El caudillismo es la respuesta americana a la desarticulación del imperio español después de la ruptura y de las desiguales guerras de la independencia. Se fundamenta en el “prestigio” de los “jefes” (como expresión de la relación del individuo con la masa) y en la “fuerza” de las armas […] y puede emerger naturalmente en situaciones de debilidad institucional.[8]

No es extraño pensar entonces que estos caudillos decimonónicos necesitaran imperiosamente el resguardo o apoyo del ejército y de su casta de amigos con grados militares y que lamentablemente la combinación de ambos resultara la solución más recurrida para las jóvenes naciones americanas. Zubiría Mutis es de la opinión de que luego de las guerras de independencia en América Latina “las circunstancias plantearon como salida plausible el caudillismo, amparados en los ejércitos como la única fuerza capaz de imponer el orden, aunar voluntades a la fuerza e imprimir severa disciplina”.[9]

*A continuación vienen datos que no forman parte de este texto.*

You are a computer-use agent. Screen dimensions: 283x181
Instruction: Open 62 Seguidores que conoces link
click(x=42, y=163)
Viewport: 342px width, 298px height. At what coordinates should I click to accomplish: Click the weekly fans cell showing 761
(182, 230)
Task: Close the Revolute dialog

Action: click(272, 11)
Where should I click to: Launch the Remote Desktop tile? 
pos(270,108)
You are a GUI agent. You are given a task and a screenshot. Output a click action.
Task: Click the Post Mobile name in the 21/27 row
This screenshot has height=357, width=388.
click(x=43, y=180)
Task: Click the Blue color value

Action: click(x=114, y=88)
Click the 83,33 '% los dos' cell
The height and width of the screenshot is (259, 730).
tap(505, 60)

La apología del “hombre fuerte” para solucionar los problemas nacionales está muy arraigada en la mentalidad del continente. Es indiscutible el alto grado de unidad que puede llegar a proporcionar un líder, muestra de ello es que, ya entrado el siglo XX, aparecen libros como el de Laureano Vallenilla Lanz Cesarismo democrático (1919) donde se plantea:

Si en todos los países y en todos los tiempos –aún estos modernísimos en que tanto nos ufanamos de haber conquistado para la razón humana una vasta porción del terreno en que antes imperaban en absoluto los instintos– se ha comprobado que por encima de cuantos mecanismos institucionales se hallan hoy establecidos, existe siempre, como una necesidad fatal “el gendarme electivo o hereditario”, de ojo avizor, de mano dura, que por temor mantiene la paz, es evidente que en casi todas estas naciones de Hispano América, condenadas por causas complejas a una vida turbulenta, el caudillo ha constituido la única fuerza de conservación social.[10]

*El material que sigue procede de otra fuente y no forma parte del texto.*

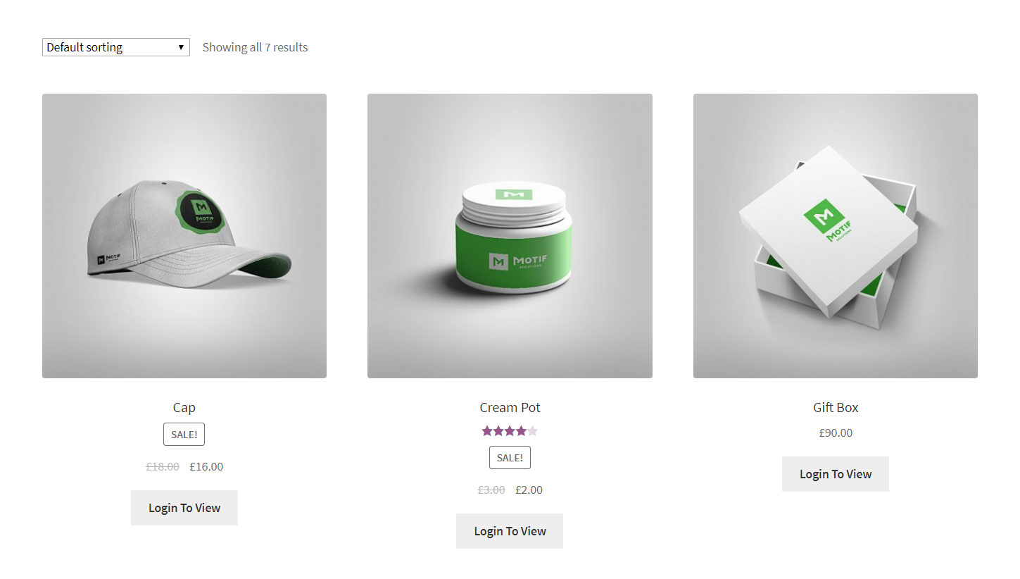Click the Motif logo on gift box lid
This screenshot has height=579, width=1020.
point(828,220)
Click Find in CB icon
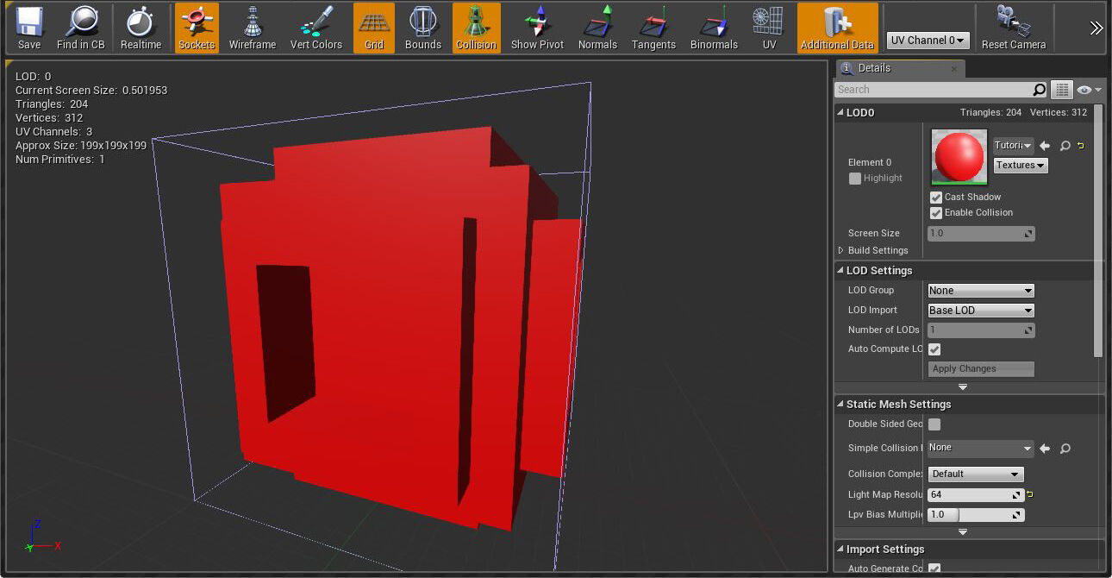This screenshot has width=1112, height=578. (x=80, y=28)
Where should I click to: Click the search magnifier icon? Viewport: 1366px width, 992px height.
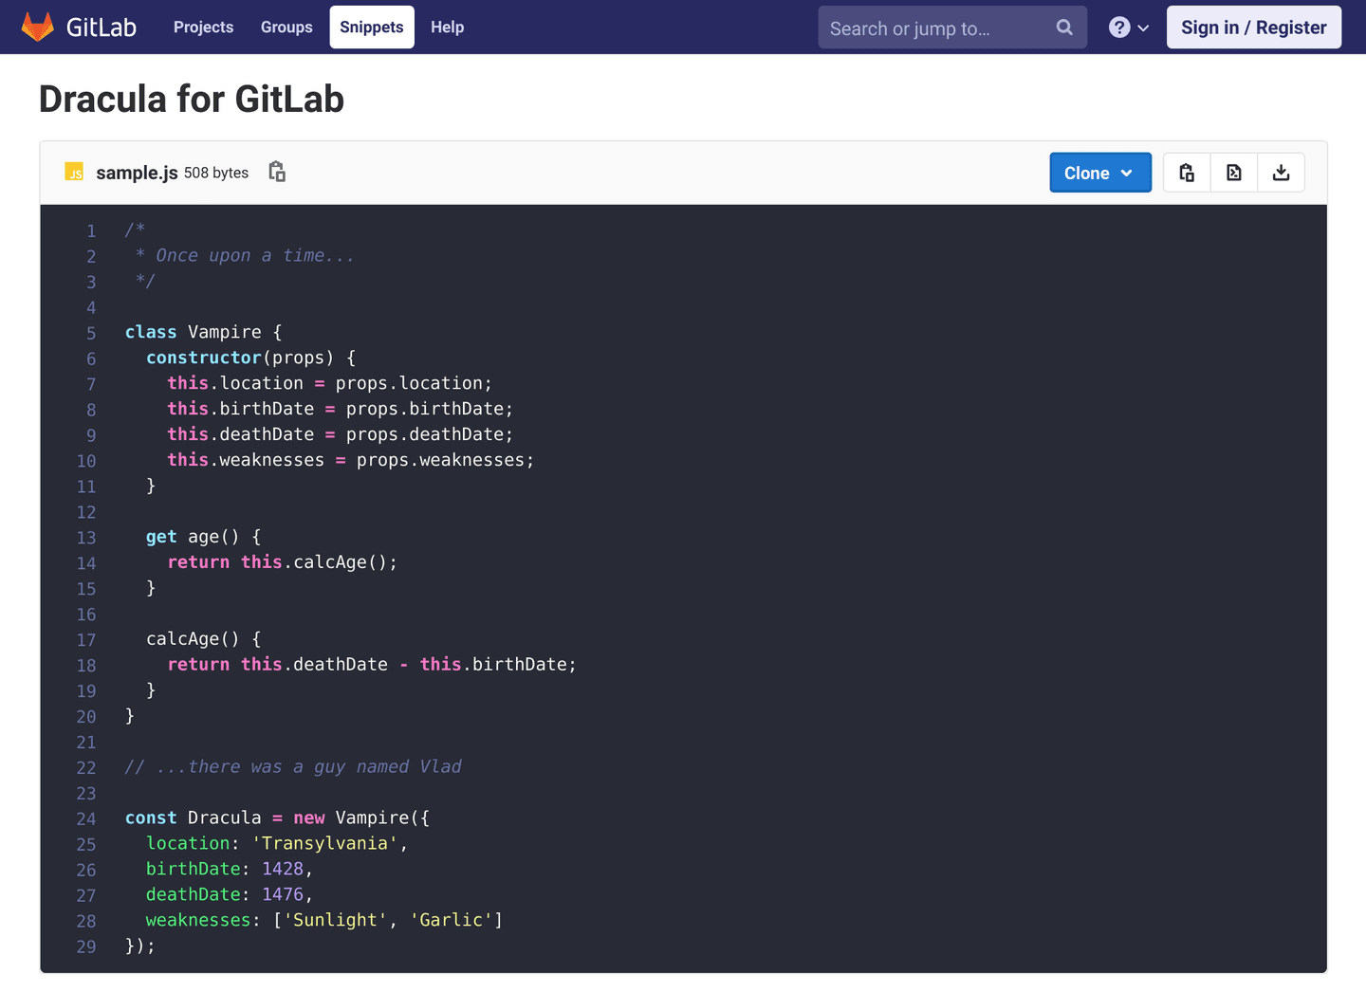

Pero, el aspecto conflictivo de los caudillos es el tiempo, el enseñoramiento, y el apego y acomodo que toman a su estatus. Comienzan entonces las elucubraciones para mantenerse en la cúspide, para despejar todo tipo de amenazas que atenten contra su persona, las urgencias nacionales van pasando a un segundo plano, la intriga sube de tono y ocurre entonces la triste metamorfosis a déspota, dictador o tirano (piénsese en los casos de Rosas o Gaspar Rodríguez de Francia).

José Martí reflexionó bastante sobre la propensión americana al caudillismo. Con estos antecedentes y al ser él mismo el organizador de una guerra libertaria tuvo una labor de convencimiento y relación política –que en algunos casos desembocó en amistad– con importantes figuras militares sobrevivientes de la Guerra de los Diez Años en Cuba, como son los casos de Julio Sanguily, Fernando Figueredo, Salvador Cisneros Betancourt, Serafín Sánchez, Carlos Roloff, Tomás Estrada Palma, Máximo Gómez y Antonio Maceo. Y con los dos últimos, en la legendaria reunión de La Mejorana, pocos días entes de su muerte, todavía se siente su real preocupación de que se desarrollara una guerra con libre potestad de los jefes militares. Él era consciente del freno que constituyeron los diputados y presidencia de la República en Armas en la guerra anterior y cómo lejos de viabilizar fueron muchas veces un obstáculo para extender la lucha a todo el país. Sin embargo, en su vocación por el equilibrio, también veía como un gran riesgo el hecho de que la victoria llegara con generales llenos de sobrestima personal y sin un ejemplar pensamiento republicano de trasfondo. Él mismo se puso la camisa de fuerza en el Partido Revolucionario Cubano que creó, donde existían elecciones anuales, y se eliminó la nomenclatura de presidente, quedando sólo como cargos más importantes el del delegado y tesorero.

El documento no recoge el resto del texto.